<<<<

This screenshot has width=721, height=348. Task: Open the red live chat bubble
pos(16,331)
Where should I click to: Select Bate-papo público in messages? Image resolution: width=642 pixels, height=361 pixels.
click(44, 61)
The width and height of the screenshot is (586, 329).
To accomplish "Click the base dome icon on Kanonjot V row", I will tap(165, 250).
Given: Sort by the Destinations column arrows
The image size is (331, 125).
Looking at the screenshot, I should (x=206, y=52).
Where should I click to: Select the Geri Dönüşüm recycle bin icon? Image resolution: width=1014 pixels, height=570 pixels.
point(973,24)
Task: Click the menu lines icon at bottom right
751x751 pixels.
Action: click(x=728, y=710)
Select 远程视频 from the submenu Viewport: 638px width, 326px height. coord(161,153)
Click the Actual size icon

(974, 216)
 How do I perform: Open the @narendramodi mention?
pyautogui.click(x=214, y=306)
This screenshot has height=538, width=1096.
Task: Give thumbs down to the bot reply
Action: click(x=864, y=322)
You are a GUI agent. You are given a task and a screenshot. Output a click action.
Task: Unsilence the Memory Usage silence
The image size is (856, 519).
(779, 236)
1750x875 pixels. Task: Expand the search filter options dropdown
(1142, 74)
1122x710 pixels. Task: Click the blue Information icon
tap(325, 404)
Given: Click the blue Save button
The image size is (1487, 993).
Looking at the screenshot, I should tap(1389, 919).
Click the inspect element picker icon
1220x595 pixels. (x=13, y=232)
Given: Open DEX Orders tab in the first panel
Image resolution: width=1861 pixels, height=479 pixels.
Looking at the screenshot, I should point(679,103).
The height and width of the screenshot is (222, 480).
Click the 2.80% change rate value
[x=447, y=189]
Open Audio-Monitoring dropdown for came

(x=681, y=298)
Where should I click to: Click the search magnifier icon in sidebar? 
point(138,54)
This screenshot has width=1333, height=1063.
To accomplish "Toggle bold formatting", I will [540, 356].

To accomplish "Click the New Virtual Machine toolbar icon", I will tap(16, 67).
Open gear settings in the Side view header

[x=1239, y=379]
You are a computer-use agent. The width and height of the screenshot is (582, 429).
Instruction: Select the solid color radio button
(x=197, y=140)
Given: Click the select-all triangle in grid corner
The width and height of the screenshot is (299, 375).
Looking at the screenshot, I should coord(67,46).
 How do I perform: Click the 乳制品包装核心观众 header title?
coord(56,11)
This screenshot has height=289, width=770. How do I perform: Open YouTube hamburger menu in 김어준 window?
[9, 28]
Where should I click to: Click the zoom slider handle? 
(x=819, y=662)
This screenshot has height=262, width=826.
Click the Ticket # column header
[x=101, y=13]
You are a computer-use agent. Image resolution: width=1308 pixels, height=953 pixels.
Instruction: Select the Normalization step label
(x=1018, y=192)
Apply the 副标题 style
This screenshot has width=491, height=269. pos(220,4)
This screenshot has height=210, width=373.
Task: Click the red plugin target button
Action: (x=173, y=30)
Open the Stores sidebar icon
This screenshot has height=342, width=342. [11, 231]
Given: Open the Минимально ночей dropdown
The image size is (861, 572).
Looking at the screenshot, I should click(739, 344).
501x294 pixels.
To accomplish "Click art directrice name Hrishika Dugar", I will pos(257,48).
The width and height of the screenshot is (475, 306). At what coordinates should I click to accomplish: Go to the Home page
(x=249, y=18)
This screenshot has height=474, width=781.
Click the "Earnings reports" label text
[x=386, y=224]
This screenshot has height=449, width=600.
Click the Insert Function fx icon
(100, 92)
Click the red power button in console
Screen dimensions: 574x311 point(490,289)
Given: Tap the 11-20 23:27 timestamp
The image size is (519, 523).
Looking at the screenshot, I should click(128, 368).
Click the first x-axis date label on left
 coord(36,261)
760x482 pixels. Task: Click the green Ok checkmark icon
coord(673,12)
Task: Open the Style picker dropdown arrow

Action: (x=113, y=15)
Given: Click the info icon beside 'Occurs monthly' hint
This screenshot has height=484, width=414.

>>>>

THE TASK:
Word for word, repeat every line of the data.

ANSWER TO THIS PROBLEM:
This screenshot has width=721, height=348. Task: Open the red live chat bubble
pos(16,331)
Where should I click to: Select Bate-papo público in messages? Image resolution: width=642 pixels, height=361 pixels.
click(44, 61)
The width and height of the screenshot is (586, 329).
To accomplish "Click the base dome icon on Kanonjot V row", I will tap(165, 250).
Given: Sort by the Destinations column arrows
The image size is (331, 125).
Looking at the screenshot, I should (x=206, y=52).
Where should I click to: Select the Geri Dönüşüm recycle bin icon? Image resolution: width=1014 pixels, height=570 pixels.
point(973,24)
Task: Click the menu lines icon at bottom right
751x751 pixels.
Action: click(x=728, y=710)
Select 远程视频 from the submenu Viewport: 638px width, 326px height. coord(161,153)
Click the Actual size icon

(974, 216)
 How do I perform: Open the @narendramodi mention?
pyautogui.click(x=214, y=306)
This screenshot has height=538, width=1096.
Task: Give thumbs down to the bot reply
Action: click(x=864, y=322)
You are a GUI agent. You are given a task and a screenshot. Output a click action.
Task: Unsilence the Memory Usage silence
The image size is (856, 519).
(779, 236)
1750x875 pixels. Task: Expand the search filter options dropdown
(1142, 74)
1122x710 pixels. Task: Click the blue Information icon
tap(325, 404)
Given: Click the blue Save button
The image size is (1487, 993).
Looking at the screenshot, I should tap(1389, 919).
Click the inspect element picker icon
1220x595 pixels. (x=13, y=232)
Given: Open DEX Orders tab in the first panel
Image resolution: width=1861 pixels, height=479 pixels.
Looking at the screenshot, I should point(679,103).
The height and width of the screenshot is (222, 480).
Click the 2.80% change rate value
[x=447, y=189]
Open Audio-Monitoring dropdown for came

(x=681, y=298)
Where should I click to: Click the search magnifier icon in sidebar? 
point(138,54)
This screenshot has width=1333, height=1063.
To accomplish "Toggle bold formatting", I will [540, 356].

To accomplish "Click the New Virtual Machine toolbar icon", I will tap(16, 67).
Open gear settings in the Side view header

[x=1239, y=379]
You are a computer-use agent. The width and height of the screenshot is (582, 429).
Instruction: Select the solid color radio button
(x=197, y=140)
Given: Click the select-all triangle in grid corner
The width and height of the screenshot is (299, 375).
Looking at the screenshot, I should coord(67,46).
 How do I perform: Click the 乳制品包装核心观众 header title?
coord(56,11)
This screenshot has height=289, width=770. How do I perform: Open YouTube hamburger menu in 김어준 window?
[9, 28]
Where should I click to: Click the zoom slider handle? 
(x=819, y=662)
This screenshot has height=262, width=826.
Click the Ticket # column header
[x=101, y=13]
You are a computer-use agent. Image resolution: width=1308 pixels, height=953 pixels.
Instruction: Select the Normalization step label
(x=1018, y=192)
Apply the 副标题 style
This screenshot has width=491, height=269. pos(220,4)
This screenshot has height=210, width=373.
Task: Click the red plugin target button
Action: (x=173, y=30)
Open the Stores sidebar icon
This screenshot has height=342, width=342. [11, 231]
Given: Open the Минимально ночей dropdown
The image size is (861, 572).
Looking at the screenshot, I should click(739, 344).
501x294 pixels.
To accomplish "Click art directrice name Hrishika Dugar", I will pos(257,48).
The width and height of the screenshot is (475, 306). At what coordinates should I click to accomplish: Go to the Home page
(x=249, y=18)
This screenshot has height=474, width=781.
Click the "Earnings reports" label text
[x=386, y=224]
This screenshot has height=449, width=600.
Click the Insert Function fx icon
(100, 92)
Click the red power button in console
Screen dimensions: 574x311 point(490,289)
Given: Tap the 11-20 23:27 timestamp
The image size is (519, 523).
Looking at the screenshot, I should click(128, 368).
Click the first x-axis date label on left
 coord(36,261)
760x482 pixels. Task: Click the green Ok checkmark icon
coord(673,12)
Task: Open the Style picker dropdown arrow

Action: (x=113, y=15)
Given: Click the info icon beside 'Occurs monthly' hint
This screenshot has height=484, width=414.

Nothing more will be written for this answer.